Но хватит об этом, поскольку и Бога, как видится, нету
в том виде, каким его чёрствые люди снабдили по скором
раздумии - мы с вами вновь обратимся к осенним узорам

ночного безмолвия. Ветка ещё не упала, и тлеющим бархатом крыши
не встречена радостно, но уж и дерево ею не дышит,
не чувствует веса её задремавших над слякотной осенью почек
повисших над лужей, в которую слышно, как курица квохчет

за серым забором с прекрасным набором огромных заноз, за
чернеющим стогом, который покрасить под небо дожди потрудились
за дремлющим в старом сортире подростком, читающим вечную прозу,
со смыслом которой его умудрённые предки по-своему определились.

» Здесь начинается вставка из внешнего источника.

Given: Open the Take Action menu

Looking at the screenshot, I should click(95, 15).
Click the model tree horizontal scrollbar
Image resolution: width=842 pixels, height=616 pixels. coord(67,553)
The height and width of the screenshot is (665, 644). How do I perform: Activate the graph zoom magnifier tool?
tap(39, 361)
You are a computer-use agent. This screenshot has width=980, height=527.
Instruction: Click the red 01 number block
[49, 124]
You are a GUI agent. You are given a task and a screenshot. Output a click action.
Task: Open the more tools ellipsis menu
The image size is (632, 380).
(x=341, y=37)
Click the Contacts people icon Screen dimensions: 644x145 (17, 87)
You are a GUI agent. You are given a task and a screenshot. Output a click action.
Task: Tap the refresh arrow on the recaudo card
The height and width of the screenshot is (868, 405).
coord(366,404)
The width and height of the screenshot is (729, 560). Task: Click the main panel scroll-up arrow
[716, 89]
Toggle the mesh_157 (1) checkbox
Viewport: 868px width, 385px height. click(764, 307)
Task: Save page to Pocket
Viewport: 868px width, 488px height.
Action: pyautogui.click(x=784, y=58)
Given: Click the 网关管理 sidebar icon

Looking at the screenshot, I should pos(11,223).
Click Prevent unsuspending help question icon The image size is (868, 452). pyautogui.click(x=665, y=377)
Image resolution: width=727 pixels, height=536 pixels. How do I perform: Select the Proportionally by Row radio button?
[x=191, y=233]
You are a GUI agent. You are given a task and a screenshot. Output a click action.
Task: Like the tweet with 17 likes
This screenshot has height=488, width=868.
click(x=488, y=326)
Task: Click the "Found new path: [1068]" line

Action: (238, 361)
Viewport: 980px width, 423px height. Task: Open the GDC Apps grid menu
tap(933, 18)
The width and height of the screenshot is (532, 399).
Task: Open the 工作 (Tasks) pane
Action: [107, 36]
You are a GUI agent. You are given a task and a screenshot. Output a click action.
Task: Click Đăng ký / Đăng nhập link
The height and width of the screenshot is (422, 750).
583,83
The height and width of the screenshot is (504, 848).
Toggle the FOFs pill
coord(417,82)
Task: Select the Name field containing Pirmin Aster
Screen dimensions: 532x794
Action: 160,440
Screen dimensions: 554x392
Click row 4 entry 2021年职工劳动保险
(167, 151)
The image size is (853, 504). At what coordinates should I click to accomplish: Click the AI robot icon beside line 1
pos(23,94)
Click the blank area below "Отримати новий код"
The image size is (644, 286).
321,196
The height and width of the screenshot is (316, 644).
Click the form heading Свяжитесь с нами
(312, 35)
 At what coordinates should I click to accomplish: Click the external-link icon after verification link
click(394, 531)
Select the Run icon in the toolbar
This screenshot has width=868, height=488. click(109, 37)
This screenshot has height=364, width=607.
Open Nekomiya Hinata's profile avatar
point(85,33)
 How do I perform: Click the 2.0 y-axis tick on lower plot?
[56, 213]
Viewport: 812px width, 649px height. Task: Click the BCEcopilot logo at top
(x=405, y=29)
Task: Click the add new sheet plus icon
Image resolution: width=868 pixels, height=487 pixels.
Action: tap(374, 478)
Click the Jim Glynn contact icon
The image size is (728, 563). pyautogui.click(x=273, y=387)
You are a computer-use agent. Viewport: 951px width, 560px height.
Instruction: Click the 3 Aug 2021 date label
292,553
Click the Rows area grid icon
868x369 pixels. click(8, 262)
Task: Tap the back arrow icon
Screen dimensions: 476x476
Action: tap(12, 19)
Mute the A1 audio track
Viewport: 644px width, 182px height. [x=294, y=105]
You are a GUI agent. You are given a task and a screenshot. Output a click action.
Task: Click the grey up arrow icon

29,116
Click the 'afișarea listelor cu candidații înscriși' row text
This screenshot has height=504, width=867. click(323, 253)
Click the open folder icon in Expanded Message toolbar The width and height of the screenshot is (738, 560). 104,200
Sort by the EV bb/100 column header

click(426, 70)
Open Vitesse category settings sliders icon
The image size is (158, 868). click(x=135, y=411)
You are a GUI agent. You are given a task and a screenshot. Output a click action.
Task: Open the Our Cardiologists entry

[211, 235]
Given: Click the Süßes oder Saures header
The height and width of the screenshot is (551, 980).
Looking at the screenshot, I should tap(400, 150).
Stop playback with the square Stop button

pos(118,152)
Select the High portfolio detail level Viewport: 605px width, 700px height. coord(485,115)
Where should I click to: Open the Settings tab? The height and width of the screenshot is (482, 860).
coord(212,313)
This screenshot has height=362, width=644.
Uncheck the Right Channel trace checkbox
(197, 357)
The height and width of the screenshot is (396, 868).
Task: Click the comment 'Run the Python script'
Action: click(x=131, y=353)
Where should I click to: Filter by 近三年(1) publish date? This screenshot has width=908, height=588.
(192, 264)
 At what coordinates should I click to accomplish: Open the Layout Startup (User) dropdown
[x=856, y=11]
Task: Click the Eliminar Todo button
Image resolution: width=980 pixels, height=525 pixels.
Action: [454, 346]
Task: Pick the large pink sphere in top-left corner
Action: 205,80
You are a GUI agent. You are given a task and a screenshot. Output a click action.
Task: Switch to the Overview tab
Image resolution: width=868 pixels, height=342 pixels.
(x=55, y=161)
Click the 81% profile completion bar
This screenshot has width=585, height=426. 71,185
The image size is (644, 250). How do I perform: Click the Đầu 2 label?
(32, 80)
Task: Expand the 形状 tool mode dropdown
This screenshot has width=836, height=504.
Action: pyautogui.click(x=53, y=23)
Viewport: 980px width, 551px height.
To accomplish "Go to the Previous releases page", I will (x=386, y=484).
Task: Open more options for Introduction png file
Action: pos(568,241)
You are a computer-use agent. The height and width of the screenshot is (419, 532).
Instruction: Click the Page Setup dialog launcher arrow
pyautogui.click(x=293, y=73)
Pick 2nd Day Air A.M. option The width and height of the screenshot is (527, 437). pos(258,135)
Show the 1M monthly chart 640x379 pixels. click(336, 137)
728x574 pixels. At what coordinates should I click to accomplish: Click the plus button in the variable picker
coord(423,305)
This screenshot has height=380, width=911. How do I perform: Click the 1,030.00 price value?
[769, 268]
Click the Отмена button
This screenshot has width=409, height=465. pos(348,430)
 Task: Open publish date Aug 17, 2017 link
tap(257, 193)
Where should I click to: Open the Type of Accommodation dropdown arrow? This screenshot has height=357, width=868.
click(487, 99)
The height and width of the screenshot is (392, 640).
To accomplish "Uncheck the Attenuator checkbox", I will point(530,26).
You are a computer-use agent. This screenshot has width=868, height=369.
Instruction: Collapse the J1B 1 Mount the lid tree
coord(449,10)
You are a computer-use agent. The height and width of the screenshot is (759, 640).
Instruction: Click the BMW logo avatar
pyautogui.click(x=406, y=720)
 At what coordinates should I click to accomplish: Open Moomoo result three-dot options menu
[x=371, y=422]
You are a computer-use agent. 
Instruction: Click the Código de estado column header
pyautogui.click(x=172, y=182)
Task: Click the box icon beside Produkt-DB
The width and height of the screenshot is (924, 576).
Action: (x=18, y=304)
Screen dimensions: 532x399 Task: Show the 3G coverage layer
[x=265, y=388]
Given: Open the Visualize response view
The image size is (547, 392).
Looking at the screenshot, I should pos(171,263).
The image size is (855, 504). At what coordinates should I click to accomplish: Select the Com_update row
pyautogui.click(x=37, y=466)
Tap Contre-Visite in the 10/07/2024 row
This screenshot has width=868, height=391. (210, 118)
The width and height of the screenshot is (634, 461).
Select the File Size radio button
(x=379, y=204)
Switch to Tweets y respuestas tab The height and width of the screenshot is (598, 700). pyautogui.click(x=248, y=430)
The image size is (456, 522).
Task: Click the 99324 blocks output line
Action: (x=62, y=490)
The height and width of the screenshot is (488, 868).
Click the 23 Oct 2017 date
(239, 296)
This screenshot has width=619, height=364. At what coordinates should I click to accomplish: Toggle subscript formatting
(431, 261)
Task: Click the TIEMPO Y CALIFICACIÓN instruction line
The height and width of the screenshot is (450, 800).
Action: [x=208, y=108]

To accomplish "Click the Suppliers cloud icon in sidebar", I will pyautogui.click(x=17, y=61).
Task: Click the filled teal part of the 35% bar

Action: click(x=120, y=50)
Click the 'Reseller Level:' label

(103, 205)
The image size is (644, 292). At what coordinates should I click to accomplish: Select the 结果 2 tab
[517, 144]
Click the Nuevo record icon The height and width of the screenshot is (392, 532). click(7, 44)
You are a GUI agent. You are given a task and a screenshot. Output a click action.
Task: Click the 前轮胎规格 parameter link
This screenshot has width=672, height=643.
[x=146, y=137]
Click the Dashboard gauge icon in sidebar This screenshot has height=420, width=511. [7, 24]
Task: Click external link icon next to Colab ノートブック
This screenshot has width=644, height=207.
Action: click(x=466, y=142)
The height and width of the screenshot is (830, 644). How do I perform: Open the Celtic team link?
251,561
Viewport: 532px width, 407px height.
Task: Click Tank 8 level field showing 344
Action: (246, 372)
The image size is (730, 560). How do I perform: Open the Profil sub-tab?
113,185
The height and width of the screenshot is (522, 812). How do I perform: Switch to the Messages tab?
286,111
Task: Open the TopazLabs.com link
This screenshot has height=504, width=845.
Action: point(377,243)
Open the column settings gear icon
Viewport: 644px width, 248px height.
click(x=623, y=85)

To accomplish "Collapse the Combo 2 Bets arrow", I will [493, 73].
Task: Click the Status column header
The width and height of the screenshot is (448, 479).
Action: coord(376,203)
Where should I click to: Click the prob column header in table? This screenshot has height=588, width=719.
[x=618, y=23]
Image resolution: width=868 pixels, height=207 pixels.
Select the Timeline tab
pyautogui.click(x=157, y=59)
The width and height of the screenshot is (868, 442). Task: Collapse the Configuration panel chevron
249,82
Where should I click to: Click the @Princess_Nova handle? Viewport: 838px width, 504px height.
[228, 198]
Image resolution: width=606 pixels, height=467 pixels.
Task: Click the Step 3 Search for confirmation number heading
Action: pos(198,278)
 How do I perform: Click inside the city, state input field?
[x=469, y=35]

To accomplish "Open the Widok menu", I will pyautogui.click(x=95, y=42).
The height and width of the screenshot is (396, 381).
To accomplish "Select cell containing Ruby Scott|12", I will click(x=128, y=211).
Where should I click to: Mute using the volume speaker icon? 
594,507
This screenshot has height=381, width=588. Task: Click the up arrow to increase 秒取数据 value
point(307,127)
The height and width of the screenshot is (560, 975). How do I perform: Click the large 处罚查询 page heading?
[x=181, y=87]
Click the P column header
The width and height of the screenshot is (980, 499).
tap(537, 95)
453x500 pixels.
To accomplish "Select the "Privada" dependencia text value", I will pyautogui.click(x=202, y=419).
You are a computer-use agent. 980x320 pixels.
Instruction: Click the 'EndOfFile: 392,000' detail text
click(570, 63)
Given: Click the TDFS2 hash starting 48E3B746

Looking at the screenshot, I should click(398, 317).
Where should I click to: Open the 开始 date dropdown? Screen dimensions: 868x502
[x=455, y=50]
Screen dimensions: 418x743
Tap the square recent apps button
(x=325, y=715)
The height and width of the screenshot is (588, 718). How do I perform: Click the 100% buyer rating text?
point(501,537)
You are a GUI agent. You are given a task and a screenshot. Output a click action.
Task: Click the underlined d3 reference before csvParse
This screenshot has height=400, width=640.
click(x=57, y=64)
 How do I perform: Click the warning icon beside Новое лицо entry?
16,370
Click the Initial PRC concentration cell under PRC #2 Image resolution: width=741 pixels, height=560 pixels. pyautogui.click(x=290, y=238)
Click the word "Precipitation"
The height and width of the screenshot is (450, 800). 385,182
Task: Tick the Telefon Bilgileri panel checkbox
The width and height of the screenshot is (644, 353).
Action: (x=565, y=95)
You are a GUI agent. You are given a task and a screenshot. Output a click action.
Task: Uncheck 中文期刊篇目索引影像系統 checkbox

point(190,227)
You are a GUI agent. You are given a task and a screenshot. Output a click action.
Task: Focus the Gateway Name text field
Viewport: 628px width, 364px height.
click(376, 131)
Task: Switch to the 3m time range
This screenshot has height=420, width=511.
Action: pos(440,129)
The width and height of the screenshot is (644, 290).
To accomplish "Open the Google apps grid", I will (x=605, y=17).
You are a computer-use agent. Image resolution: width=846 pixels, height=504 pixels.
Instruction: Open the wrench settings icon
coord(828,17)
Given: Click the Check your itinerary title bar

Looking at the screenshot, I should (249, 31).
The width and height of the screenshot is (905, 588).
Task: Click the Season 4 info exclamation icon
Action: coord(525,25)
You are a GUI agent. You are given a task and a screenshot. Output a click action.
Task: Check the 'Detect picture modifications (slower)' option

Дрова нарубили вчера, но ещё не сложили сырые осколки
в поленницы-соты, и мёд деревянной осиновой грудой на слякотной жиже
двора распластался - сужая сучки, он бессмысленно смотрит на взгорки
в проплешинах мокрой травы, и на шифер листвою заляпанной крыши.

Усталые яблони, сбросив обноски последних несобранных летом
(ввиду высоты и царившей здесь тяги к безделью) горчащих горошин,
подолгу теперь наслаждаются временем перед дождливым рассветом
как женщины - их ожиданием старости сад словно палой листвой припорошен.

И чей-то ребёнок гуляет, заброшенный всеми, среди непригнутой малины
забыв все слова, что успел разучить к этой осени - около сотни,
садится на брёвна пихтовые, тёплые мокрые их лошадиные спины
и брёвна поводят ушами, и вздрогнув, всхрапнув, засыпают ещё беззаботней.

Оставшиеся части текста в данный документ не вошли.